Again, like every other transformation in ImageKit, this one is really simple as well. You need to set the value of the focus
parameter to face
in your image URL. This is done using the fo-face
parameter in the transformation string in the URL. For example
https://ik.imagekit.io/demo/img/tr:w-200,h-200,fo-face/test_image.jpg
Putting it all together with other transforms
Apart from the examples demonstrated above, you can combine smart cropping with other transforms in ImageKit to create really cool user interfaces.

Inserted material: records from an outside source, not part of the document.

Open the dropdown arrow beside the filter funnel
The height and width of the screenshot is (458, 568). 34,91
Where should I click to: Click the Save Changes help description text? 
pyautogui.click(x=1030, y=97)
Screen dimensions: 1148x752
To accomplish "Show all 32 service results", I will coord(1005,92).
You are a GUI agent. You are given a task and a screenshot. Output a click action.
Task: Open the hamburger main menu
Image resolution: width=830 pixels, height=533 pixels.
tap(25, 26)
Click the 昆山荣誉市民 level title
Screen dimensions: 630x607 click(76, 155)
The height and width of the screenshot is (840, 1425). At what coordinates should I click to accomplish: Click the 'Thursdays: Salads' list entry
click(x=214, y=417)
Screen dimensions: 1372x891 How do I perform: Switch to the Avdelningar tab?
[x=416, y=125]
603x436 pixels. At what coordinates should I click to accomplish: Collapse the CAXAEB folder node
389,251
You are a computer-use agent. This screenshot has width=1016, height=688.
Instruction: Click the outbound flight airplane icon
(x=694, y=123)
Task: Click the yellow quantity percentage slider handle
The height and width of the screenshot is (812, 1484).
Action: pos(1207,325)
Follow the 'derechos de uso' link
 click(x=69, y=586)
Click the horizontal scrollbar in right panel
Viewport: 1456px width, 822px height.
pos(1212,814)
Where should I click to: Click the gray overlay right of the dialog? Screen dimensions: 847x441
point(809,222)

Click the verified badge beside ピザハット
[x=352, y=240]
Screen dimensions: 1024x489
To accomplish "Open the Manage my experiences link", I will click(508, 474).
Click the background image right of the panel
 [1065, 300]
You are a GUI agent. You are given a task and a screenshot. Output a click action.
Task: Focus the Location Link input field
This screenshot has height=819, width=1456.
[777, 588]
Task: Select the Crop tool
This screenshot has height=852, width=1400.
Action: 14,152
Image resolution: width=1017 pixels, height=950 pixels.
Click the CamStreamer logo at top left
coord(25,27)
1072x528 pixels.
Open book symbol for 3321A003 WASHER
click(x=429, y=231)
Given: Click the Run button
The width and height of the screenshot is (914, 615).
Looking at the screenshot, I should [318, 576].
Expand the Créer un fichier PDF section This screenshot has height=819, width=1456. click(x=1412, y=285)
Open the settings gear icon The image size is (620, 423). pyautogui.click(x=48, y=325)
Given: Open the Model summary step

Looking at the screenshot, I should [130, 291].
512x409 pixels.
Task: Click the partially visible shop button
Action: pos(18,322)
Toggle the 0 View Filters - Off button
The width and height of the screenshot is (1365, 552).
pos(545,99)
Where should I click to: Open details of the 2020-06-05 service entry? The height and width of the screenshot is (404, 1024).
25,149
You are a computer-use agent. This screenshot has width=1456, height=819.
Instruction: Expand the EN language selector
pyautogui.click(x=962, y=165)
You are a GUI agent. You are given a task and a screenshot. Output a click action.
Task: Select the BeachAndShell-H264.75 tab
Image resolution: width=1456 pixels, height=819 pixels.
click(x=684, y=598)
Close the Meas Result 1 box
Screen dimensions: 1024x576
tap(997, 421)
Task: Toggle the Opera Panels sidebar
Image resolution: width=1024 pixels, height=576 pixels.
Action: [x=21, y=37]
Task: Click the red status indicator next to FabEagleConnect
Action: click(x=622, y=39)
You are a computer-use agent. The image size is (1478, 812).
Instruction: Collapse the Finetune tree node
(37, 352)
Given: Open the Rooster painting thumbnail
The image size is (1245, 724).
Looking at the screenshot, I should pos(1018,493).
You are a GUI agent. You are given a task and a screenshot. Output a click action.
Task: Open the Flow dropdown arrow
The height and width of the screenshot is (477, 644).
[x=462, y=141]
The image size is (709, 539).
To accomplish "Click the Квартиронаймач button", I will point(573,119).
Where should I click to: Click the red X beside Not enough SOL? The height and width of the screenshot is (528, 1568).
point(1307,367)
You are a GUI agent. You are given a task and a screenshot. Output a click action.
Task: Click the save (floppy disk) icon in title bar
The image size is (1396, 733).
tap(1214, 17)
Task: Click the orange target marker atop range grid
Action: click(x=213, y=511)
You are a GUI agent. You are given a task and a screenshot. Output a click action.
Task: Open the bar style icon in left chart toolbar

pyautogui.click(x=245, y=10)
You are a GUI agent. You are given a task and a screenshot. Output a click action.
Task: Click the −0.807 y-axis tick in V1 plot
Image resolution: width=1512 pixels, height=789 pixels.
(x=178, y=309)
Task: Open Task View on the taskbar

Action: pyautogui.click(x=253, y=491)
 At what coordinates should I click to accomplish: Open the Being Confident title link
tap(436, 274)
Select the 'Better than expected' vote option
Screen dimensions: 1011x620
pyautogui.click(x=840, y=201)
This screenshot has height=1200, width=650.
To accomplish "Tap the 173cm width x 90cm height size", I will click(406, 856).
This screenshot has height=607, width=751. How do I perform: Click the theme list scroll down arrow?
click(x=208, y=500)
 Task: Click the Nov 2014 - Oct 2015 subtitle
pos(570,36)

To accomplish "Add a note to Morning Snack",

Let’s say, just like Facebook, you want to create a user’s profile page with a user profile picture and a cover photo. Let’s take these two images for the same.
With the smart crop set to face-crop mode and the radius transformation, we can get a rounded profile picture of the user.
We can then use the regular smart crop and blur transformation to resize the cover photo as per the required size for desktop and mobile devices.
Combining these two pictures using HTML and CSS (or in an app), this is how the end result can look like on different devices
Conclusion
Using smart crop for your images requires a very small change in your image URLs but it can help you inch closer towards a perfect image experience across devices. Just add fo-auto for general smart crop and fo-face for the face-crop mode of smart crop. It is especially useful if you get a lot of user-generated content or the main subject in the photos is off-centre.
So, what are you waiting for? Give it a try for your images and start delivering a better experience to your users.